((

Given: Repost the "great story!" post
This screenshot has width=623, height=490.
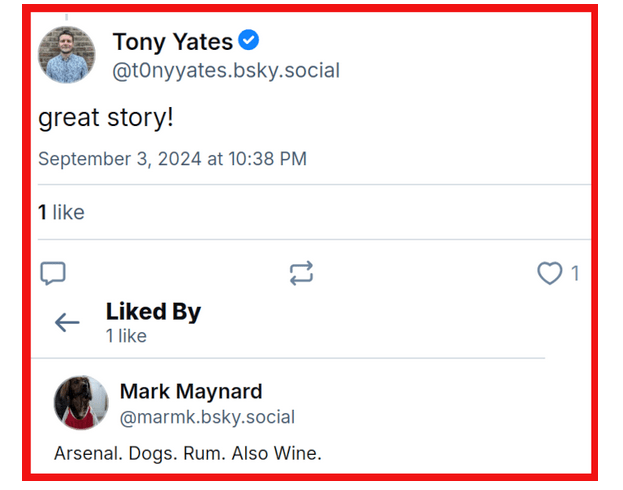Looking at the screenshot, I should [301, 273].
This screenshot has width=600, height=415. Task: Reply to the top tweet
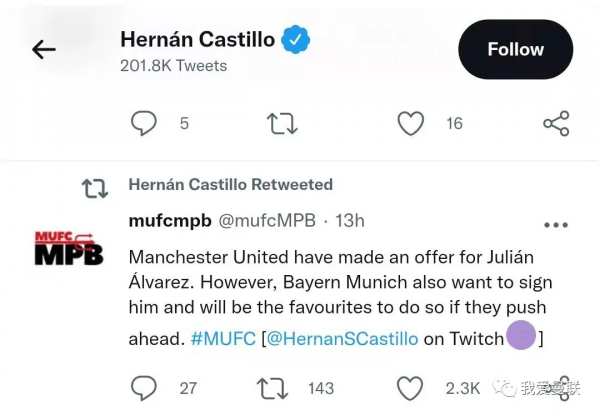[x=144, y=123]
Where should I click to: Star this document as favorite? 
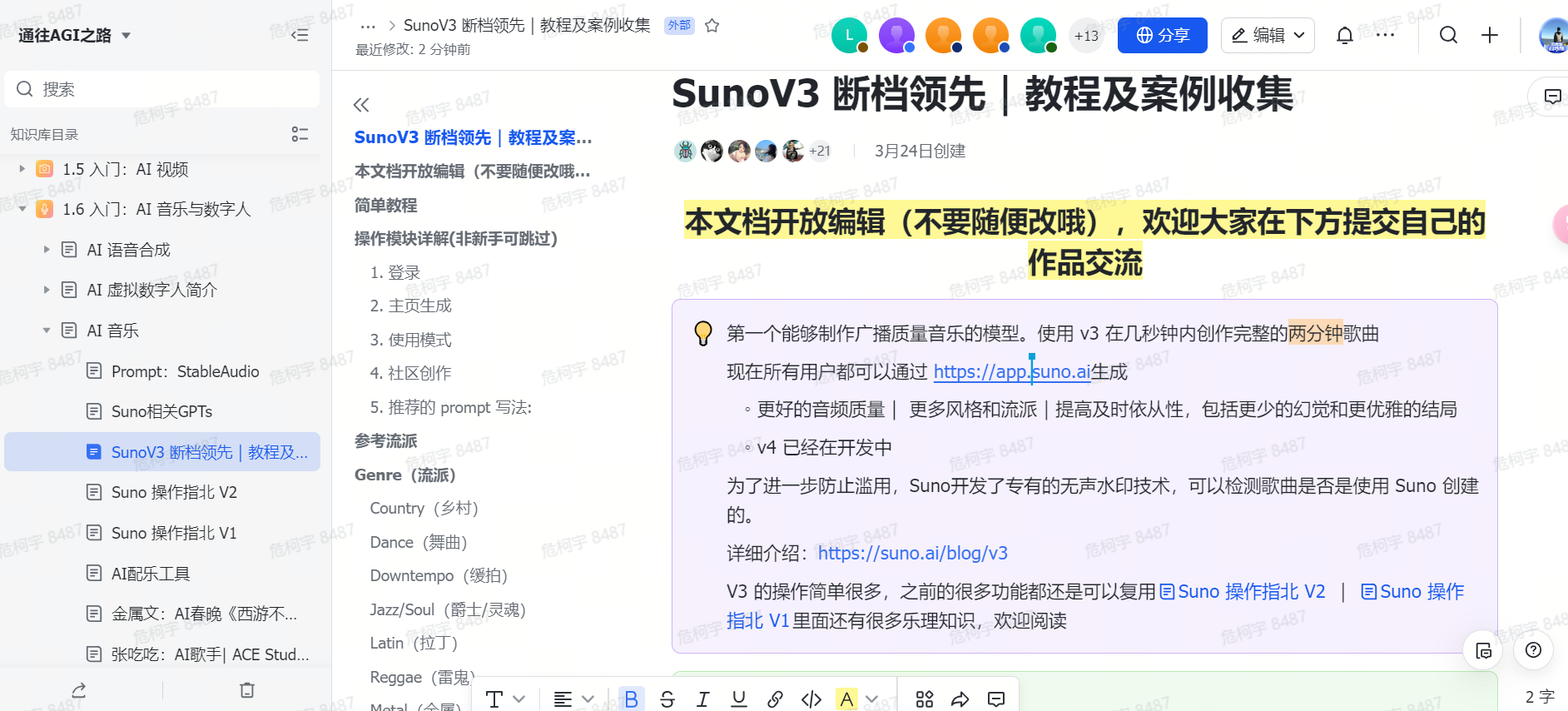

))
((

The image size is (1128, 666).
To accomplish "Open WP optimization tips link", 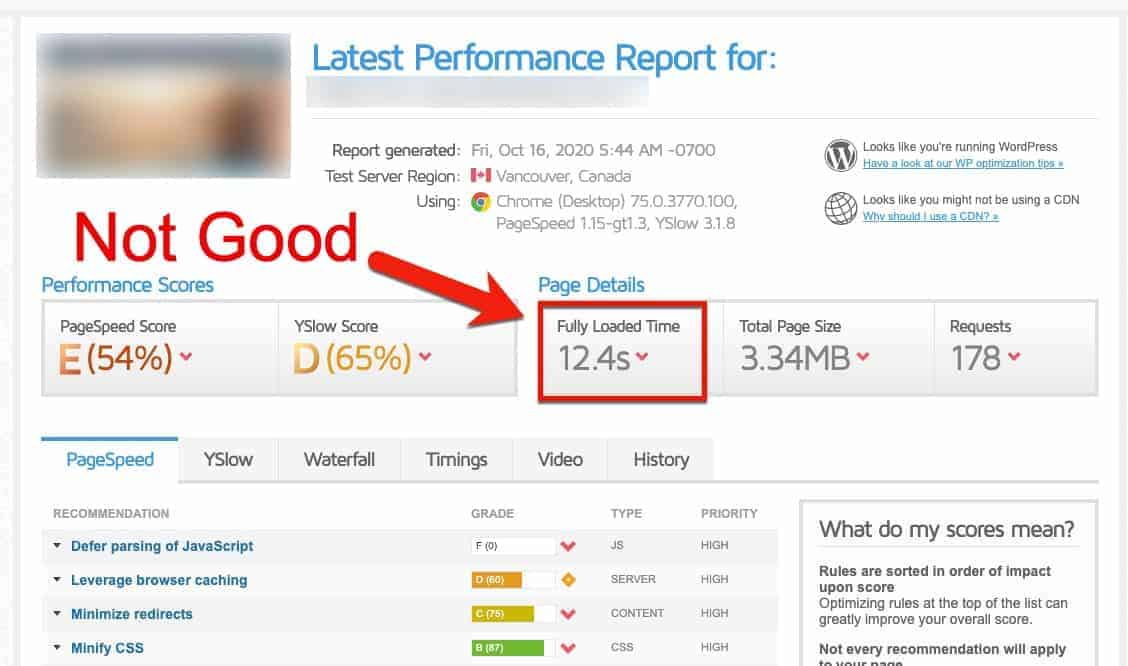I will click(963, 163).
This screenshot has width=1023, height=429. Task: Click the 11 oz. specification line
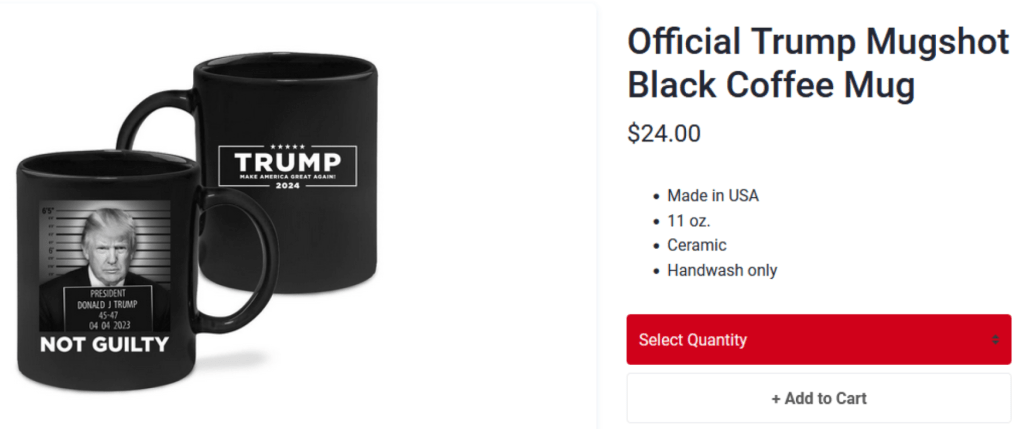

))
((

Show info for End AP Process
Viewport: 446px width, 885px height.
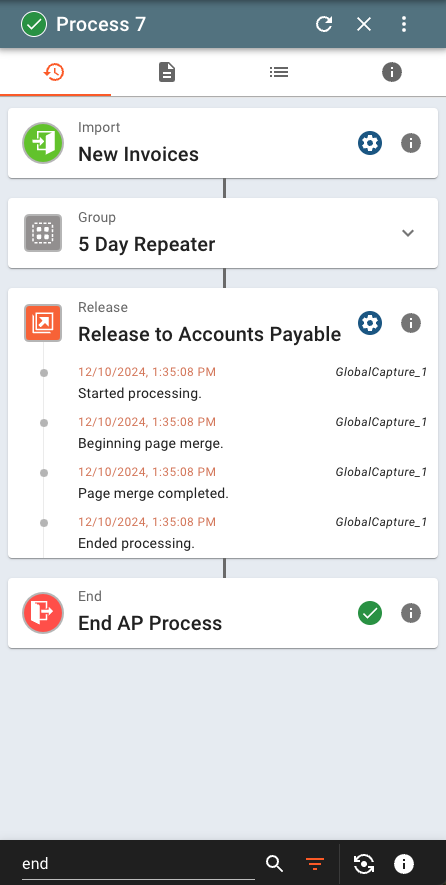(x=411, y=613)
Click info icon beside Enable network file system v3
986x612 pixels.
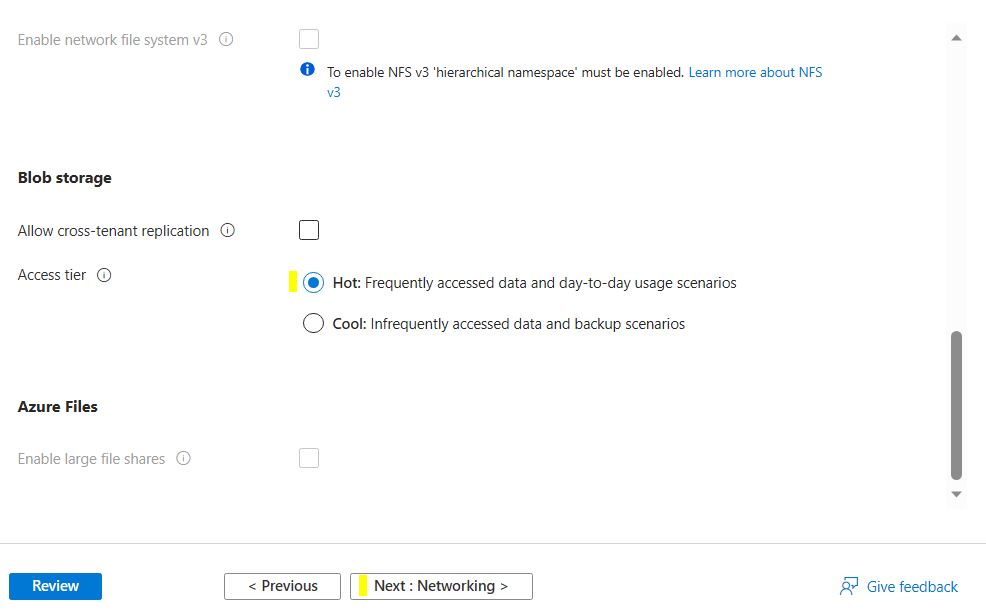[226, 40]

))

INSTRUCTIONS FOR THE TASK:
Within the listing above, copy exactly the lines that start at the one with "Given: Repost the" and continue through the one with "Where should I". Omit pictures.

OUTPUT OF THE TASK:
Given: Repost the "great story!" post
This screenshot has width=623, height=490.
Looking at the screenshot, I should [301, 273].
This screenshot has width=600, height=415. Task: Reply to the top tweet
[x=144, y=123]
Where should I click to: Star this document as favorite? 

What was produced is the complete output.